Australia’s Riverina district has a climate perfect for citrus fruits. The long, hot summers, and porous, sandy soil provide ideal conditions for growing blood oranges. The Mildura region, in particular, is known for its fruit production, including navel and Valencia oranges, mandarins and wine and dried fruit grapes.
This agricultural centre was a popular post-war destination for Italian farming families wanting to make their fortune, and it was here that Joe Barila arrived as a seven-year-old. Money was scarce and Joe was put to work almost immediately. ‘I didn’t get the chance for a proper schooling, I went straight to work with fruit and vegetables, as that’s what my father did,’ Joe recalls. Today, Joe still keeps a vegetable patch a few kilometres from his blood orange orchard.
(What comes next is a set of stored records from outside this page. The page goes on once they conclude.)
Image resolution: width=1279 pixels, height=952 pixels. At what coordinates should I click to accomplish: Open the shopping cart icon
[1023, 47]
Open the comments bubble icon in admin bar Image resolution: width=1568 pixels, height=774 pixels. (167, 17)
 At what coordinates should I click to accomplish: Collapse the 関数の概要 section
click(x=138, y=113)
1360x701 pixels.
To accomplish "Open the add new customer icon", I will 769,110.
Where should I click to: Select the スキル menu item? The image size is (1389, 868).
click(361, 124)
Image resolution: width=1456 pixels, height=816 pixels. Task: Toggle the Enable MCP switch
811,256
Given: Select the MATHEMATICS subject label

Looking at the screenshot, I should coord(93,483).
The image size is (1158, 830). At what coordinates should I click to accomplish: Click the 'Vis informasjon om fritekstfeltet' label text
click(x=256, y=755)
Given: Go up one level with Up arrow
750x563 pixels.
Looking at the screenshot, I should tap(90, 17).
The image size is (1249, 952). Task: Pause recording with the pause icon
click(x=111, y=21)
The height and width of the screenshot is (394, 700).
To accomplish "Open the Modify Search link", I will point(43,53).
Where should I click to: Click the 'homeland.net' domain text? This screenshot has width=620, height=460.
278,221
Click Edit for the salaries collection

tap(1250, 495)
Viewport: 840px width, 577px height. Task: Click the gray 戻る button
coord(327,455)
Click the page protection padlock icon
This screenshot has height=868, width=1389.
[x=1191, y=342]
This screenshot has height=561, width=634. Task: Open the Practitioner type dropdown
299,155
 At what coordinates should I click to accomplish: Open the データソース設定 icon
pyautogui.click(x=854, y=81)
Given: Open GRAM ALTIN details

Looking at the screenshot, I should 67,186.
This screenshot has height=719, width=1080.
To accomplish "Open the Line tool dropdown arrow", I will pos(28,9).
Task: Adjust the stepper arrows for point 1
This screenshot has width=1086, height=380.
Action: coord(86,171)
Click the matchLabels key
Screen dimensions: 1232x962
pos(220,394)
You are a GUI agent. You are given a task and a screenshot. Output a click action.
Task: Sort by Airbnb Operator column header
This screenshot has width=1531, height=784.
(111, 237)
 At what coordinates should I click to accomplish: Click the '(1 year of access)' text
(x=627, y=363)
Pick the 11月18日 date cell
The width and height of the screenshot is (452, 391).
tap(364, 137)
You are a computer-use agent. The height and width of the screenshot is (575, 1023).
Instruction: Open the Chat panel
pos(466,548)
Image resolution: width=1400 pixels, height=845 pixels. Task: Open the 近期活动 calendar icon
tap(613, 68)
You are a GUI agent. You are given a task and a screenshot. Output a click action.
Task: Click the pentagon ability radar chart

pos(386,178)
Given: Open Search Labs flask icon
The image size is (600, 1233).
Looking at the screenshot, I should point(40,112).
Joe’s wife Maria is also of Italian descent. Her parents arrived in Australia in the early-1950s and she was born a few years later. ‘My father worked for years and finally saved enough to buy his own fruit block,’ tells Maria. Joe and Maria both have vivid childhood memories of their parents talking fondly of their homeland, and of the beauty and taste of ‘arance sanguine’ – the blood orange. Joe and Maria married in 1975 and bought the farm where they now live – in Gol Gol, eight kilometres from Mildura. They have been growing blood oranges since 1989 and the trees now occupy two hectares of the 15-hectare property.